**WHAT IS BEING ASKED:**
Which lines in the entries below contain the word "header"? Copy each of those lines.

**DATA ROWS:**
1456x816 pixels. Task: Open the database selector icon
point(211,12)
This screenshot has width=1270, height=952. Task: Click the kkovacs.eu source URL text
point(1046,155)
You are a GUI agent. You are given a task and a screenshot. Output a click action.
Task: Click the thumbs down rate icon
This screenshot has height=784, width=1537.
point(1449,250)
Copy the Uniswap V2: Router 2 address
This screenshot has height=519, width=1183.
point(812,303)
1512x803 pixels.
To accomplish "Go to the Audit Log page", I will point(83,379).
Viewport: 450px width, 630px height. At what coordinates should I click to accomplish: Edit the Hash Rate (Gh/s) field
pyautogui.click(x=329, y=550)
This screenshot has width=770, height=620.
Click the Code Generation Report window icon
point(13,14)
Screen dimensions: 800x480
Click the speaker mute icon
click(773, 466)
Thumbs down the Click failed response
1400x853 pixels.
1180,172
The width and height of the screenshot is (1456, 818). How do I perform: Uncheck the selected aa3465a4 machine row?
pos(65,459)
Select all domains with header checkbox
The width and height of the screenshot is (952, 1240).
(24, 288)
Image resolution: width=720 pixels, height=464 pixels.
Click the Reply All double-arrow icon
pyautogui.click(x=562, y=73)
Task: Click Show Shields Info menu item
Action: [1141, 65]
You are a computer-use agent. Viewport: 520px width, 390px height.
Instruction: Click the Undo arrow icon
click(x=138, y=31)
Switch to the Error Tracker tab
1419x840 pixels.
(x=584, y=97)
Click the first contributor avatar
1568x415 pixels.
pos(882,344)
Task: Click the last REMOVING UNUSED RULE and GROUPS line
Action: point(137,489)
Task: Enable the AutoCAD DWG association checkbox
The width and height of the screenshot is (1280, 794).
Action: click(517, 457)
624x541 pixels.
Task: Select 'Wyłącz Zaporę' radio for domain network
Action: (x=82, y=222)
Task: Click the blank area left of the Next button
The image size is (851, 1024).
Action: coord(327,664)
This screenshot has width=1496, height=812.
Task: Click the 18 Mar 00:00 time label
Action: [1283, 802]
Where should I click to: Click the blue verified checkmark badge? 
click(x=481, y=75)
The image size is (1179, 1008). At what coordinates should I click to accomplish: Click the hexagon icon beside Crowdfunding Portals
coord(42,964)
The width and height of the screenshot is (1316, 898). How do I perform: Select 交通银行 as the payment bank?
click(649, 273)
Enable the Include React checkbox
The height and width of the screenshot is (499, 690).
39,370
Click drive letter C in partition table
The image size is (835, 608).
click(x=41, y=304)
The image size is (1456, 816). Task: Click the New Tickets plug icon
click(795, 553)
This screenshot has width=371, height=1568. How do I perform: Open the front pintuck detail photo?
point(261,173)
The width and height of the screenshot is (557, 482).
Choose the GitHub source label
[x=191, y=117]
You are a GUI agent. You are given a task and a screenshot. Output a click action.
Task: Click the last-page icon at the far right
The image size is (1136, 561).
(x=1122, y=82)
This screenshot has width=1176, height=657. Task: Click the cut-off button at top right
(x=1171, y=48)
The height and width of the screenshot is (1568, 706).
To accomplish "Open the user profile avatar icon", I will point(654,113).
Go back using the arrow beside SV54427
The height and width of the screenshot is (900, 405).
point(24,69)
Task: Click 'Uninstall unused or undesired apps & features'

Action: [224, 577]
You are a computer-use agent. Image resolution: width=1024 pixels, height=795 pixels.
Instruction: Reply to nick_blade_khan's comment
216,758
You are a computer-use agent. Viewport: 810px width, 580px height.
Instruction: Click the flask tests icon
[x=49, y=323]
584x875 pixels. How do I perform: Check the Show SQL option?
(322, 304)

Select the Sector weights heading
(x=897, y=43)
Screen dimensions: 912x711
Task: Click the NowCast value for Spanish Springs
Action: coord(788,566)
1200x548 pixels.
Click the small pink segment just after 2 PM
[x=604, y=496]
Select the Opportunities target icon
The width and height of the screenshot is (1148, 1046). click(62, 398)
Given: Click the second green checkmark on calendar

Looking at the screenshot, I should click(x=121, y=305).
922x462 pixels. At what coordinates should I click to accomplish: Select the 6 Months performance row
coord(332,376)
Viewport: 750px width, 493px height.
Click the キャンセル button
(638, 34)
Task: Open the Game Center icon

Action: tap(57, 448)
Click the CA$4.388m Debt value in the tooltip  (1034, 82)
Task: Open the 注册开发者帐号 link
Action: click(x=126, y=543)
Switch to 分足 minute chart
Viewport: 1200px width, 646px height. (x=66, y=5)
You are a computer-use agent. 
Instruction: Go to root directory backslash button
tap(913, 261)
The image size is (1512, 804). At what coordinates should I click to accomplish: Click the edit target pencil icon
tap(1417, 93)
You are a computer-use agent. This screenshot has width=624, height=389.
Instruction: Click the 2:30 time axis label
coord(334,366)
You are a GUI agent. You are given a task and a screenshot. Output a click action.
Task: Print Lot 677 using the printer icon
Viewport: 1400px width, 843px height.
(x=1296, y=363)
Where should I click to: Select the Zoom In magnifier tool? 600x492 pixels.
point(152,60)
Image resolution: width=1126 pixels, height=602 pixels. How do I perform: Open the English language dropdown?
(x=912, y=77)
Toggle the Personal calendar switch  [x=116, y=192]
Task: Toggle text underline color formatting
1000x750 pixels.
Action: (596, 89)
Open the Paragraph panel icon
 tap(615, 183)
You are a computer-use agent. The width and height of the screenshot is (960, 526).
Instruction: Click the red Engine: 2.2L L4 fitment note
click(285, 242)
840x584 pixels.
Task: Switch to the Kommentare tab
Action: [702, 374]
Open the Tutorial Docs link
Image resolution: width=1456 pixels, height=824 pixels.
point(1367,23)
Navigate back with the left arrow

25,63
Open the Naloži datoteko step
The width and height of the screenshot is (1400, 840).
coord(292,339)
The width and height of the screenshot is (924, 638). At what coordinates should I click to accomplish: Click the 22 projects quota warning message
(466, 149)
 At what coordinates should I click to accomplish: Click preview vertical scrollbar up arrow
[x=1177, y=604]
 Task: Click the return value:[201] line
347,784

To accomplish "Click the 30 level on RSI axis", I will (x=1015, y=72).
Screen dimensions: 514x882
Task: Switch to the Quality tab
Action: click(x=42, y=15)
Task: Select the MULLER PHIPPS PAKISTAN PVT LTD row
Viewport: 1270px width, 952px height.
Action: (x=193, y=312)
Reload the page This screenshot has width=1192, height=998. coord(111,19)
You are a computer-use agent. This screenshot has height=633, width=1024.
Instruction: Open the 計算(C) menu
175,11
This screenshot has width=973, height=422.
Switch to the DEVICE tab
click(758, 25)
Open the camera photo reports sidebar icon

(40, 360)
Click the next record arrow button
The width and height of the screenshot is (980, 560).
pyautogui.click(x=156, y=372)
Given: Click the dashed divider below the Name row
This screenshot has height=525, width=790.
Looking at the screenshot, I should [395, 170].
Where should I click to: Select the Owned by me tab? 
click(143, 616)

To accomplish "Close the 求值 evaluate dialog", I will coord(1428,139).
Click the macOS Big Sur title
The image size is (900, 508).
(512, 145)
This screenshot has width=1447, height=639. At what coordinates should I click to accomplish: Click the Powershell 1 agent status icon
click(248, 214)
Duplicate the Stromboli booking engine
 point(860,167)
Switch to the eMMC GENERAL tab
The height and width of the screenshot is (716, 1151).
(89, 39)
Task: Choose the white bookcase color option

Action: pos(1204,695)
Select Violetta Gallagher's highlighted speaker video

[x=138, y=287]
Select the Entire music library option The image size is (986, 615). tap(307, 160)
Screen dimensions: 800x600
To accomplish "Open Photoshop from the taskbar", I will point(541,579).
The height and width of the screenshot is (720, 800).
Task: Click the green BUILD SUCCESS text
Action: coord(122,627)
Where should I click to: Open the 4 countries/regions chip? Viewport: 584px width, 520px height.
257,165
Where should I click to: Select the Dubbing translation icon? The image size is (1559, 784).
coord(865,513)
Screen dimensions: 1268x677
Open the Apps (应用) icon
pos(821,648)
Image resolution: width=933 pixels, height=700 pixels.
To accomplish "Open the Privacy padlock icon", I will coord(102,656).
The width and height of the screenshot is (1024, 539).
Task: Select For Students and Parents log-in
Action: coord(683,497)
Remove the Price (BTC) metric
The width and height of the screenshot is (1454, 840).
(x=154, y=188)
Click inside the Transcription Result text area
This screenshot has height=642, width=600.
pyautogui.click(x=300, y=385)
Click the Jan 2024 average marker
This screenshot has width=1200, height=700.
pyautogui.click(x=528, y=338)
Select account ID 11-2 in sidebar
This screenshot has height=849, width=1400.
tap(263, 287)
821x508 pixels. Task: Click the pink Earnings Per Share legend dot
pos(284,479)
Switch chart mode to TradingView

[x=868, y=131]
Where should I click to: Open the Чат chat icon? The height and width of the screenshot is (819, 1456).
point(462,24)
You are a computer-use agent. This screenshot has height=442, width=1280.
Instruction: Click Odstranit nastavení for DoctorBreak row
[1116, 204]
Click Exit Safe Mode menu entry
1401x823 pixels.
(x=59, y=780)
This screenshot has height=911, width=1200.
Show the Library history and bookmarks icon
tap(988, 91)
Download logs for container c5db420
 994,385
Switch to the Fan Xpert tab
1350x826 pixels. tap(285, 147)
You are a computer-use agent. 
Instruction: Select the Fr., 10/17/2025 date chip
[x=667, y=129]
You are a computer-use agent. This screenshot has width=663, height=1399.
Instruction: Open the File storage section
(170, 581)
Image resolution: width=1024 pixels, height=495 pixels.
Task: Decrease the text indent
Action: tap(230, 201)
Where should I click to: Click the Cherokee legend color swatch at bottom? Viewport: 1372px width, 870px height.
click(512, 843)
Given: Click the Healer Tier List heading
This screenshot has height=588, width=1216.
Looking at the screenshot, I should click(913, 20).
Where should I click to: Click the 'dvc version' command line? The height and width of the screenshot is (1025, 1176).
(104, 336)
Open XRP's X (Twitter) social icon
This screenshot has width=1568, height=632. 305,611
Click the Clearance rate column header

**SOLUTION TO THE EXERCISE:**
Select all domains with header checkbox
Click the Clearance rate column header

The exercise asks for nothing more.